Vom Regelnehmer zum Regelmacher
Der Globale Süden ist heute kein passiver Akteur mehr – er ist dabei, sich zum Mitgestalter der Weltordnung zu entwickeln. Der Wandel wird nicht allein vom US-China-Konflikt bestimmt, er ist auch Ausdruck einer «neuen Stimmung» und eines wachsenden Selbstbewusstseins des Südens. Diese «neue Stimmung» wird angetrieben von der Ablehnung eines unipolaren Systems, das traditionell eine kleine Gruppe mächtiger Nationen begünstigte.
Rohstoff exportierende Länder profitieren von Chinas Nachfrage und nutzen ihre Ressourcen als Verhandlungsmasse. Wenngleich nicht ohne Schwierigkeiten, beginnen sie neue Exportstrategien zu entwickeln. Länder wie Indonesien haben den Export von Nickel und Bauxit untersagt; Guinea will Bauxit vor Ort veredeln. In Afrika schaffen Chinas Infrastrukturprojekte und Handelsinitiativen Chancen für die Industrialisierung. Dabei nimmt auch die Bedeutung des Yuan als Zahlungsmittel zu.
Der Globale Süden steht an einem entscheidenden Wendepunkt: Er avanciert zunehmend zu einem zentralen Akteur der Neugestaltung der internationalen Ordnung.

Deine Aufgabe -
Kannst du aus dem Text über den Globalen Süden die Passage von „Rohstoff exportierende Länder“ bis „der internationalen Ordnung.“ wortgetreu ausgeben? Die Einträge brauchst du hierfür nicht.

Bereitgestelltes Material -
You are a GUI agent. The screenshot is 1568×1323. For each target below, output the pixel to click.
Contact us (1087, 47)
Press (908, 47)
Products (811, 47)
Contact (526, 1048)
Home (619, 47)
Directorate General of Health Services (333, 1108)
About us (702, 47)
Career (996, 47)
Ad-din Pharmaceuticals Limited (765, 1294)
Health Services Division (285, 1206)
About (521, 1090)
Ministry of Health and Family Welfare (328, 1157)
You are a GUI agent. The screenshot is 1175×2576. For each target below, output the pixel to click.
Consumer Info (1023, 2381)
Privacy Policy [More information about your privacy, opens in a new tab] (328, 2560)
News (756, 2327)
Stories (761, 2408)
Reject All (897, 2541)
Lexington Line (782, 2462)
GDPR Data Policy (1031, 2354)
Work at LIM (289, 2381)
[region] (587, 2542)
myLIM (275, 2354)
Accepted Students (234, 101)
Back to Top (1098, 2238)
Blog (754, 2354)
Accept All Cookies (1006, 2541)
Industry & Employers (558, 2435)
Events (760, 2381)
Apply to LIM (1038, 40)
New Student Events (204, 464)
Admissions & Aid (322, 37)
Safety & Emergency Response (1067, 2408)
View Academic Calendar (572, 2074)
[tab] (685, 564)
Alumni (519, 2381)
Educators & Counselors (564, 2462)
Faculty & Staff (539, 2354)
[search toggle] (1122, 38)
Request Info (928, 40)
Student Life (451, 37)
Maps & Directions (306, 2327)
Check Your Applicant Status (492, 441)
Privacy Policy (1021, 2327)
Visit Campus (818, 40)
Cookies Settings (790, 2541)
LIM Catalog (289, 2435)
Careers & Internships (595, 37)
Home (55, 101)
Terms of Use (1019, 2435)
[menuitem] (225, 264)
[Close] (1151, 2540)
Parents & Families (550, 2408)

Deine Lösung -
Rohstoff exportierende Länder profitieren von Chinas Nachfrage und nutzen ihre Ressourcen als Verhandlungsmasse. Wenngleich nicht ohne Schwierigkeiten, beginnen sie neue Exportstrategien zu entwickeln. Länder wie Indonesien haben den Export von Nickel und Bauxit untersagt; Guinea will Bauxit vor Ort veredeln. In Afrika schaffen Chinas Infrastrukturprojekte und Handelsinitiativen Chancen für die Industrialisierung. Dabei nimmt auch die Bedeutung des Yuan als Zahlungsmittel zu.
Der Globale Süden steht an einem entscheidenden Wendepunkt: Er avanciert zunehmend zu einem zentralen Akteur der Neugestaltung der internationalen Ordnung.